Udah gak terhitung deh masukan2, nasihat, hujatan sampe caci maki ketidak pedulian negeri ini menghadapi berjuta ancaman bencana. Gak sedikit para pakar, baik yang tulus hati sampe sang penjilat menurunkan tim-nya untuk mengurangi dampak bencana. Dari yang rajin nulis di koran sampe ngocol di seminar2. Apakah para pejabat Negeri ini gak pernah baca koran? nonton berita? karena kalau ngikuti diskusi atau seminar, udah kita udah tahu bersama. Mereka pasti mangkir. Sekalipun datang, mereka enggan untuk mendengar. mereka lebih suka menjadi narasumber atau key note speaker. Yang setelah berkhutbah bak pen-dai, trus ngacir dengan alasan ada acara yang lebih penting. Ketemu presiden lah, dipanggil wapres lah, rapat dengan para menteri lah de el el. yang intinya, mereka enggan mendengar.
Mungkin inilah yang menyebabkan mereka super bodoh. Mereka takut membaca realitas, kalau mereka gak becus ngurus negeri ini. Negeri yang telah mengorbankan jutaan orang untuk memerdekakan diri. Negeri yang juga ditumbali warga2 tak berdosa tergilas rentetan kejadian bencana.
Menjadi sangat logis, Tuhan menurunkan ayat pertama kepada Nabi Muhammad adalah perintah : bacalah!!! Iqra!!! "bacalah atas nama Tuhanmu.." ya... membaca atas nama Tuhan sang pencipta berarti membaca dengan kejujuran hati. Dengan ketulusan jiwa dan raga. Tanpa ada bias apapun, apalagi karena iming2 godaan duniawi. Baca.. liat.. dan analisis. apa yang terjadi? Setiap orang adalah pemimpin dan akan dimintai pertanggung jawaban dari kepemimpinannya. begitulah kira2 Nabi Muhammad SAW berpesan. Atas dirinya sendiri saja akan dituntut, apalagi ketika dibebankan tanggung jawab untuk menjaga 220 juta jiwa.
Tapi, apakah pesan religi ini masih bisa efektif? Sepertinya terlalu sulit untuk menjawab "Iya". karena untuk mendapatkan jabatan saja dilakukan dengan cara2 haram. Saat menjabat pun cenderung dimanfaatkan untuk mendapatkan yang haram. Atas nama rakyat, atas nama keadilan, atas nama Tuhan..

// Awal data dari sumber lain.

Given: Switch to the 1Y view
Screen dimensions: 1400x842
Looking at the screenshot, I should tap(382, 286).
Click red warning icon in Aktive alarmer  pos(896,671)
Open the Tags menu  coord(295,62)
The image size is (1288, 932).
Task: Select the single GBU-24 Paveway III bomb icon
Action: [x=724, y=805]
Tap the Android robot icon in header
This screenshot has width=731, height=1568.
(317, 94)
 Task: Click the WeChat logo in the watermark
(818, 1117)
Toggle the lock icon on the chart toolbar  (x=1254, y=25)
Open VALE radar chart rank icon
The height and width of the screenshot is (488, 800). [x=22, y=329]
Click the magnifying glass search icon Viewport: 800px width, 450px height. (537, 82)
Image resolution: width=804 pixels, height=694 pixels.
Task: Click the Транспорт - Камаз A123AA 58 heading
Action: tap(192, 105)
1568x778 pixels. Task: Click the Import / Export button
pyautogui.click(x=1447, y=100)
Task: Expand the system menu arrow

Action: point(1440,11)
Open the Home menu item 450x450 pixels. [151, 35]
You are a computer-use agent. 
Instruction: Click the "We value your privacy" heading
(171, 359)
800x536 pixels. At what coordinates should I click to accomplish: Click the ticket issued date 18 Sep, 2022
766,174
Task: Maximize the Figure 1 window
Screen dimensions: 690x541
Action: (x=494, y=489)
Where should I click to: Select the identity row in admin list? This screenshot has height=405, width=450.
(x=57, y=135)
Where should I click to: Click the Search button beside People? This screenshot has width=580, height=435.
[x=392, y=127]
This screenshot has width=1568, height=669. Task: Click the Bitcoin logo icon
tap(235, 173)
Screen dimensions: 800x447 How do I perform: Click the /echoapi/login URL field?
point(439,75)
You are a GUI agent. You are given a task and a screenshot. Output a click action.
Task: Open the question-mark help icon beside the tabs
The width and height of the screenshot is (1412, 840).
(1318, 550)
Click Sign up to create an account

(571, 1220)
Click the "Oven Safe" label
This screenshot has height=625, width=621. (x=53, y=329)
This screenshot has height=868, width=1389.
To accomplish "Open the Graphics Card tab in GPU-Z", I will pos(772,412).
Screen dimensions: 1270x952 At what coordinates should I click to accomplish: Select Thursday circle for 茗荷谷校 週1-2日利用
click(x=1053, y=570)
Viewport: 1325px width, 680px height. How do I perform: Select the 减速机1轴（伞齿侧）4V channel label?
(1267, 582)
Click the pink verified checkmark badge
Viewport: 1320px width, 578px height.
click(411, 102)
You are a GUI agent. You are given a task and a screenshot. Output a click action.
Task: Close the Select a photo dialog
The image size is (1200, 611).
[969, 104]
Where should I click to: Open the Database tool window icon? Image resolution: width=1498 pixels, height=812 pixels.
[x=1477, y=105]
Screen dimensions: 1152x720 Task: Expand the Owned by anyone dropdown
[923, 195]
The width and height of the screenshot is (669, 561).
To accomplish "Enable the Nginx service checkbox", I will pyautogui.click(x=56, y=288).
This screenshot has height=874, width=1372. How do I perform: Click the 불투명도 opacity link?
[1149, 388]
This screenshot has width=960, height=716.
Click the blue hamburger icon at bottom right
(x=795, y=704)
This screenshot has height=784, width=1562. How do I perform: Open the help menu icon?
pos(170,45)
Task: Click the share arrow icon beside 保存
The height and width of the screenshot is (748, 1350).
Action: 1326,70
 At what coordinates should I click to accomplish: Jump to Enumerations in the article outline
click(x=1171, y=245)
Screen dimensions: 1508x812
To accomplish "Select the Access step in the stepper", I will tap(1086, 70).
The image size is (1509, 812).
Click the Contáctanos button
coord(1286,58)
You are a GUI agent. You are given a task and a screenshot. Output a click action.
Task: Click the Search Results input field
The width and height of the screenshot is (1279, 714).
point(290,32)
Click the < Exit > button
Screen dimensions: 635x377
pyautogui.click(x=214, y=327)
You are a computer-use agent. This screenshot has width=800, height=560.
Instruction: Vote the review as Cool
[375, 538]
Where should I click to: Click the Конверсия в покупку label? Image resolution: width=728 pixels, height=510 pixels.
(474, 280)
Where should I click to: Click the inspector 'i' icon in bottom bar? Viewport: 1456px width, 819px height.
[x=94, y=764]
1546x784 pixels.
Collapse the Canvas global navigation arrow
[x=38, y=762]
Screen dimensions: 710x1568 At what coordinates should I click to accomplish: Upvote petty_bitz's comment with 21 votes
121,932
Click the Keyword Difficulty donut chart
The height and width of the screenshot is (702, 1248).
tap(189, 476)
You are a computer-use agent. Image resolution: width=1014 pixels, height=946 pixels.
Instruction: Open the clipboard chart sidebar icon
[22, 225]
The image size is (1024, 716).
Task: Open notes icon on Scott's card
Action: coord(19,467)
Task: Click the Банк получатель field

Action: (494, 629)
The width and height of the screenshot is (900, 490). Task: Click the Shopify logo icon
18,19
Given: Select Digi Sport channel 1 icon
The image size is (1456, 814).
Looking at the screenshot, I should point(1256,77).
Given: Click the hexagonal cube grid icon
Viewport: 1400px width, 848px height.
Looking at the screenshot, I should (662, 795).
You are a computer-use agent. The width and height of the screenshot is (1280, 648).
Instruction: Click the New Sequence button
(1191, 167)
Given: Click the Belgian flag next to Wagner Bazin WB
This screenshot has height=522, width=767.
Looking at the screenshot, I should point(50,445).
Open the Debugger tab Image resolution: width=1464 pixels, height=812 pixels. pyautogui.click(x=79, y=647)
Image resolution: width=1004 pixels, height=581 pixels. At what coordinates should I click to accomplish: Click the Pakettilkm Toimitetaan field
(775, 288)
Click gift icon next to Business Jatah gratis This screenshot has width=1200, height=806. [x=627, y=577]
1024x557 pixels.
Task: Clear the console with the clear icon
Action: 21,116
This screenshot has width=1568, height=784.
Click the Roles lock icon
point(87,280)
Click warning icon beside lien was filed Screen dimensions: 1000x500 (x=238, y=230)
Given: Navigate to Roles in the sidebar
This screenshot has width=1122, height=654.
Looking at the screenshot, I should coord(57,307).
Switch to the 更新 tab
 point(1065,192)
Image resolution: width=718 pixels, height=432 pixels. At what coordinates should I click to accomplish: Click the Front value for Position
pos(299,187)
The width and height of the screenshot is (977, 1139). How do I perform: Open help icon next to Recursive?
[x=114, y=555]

Lalu, apakah cukup meminimalisasi ancaman bencana dengan doa? Tablig akbar yang digelar dan disorot media dan disaksikan jutaan pasang mata. Sementara berbagai kebijakannya (diamnya seorang pemimpin adalah kebijakan), mendorong untuk jatuhnya korban jiwa dan harta.
Gelombang pasang kembali memaksa kita untuk melihat, membaca dan menganalisis. Negeri ini memang repubik bencana..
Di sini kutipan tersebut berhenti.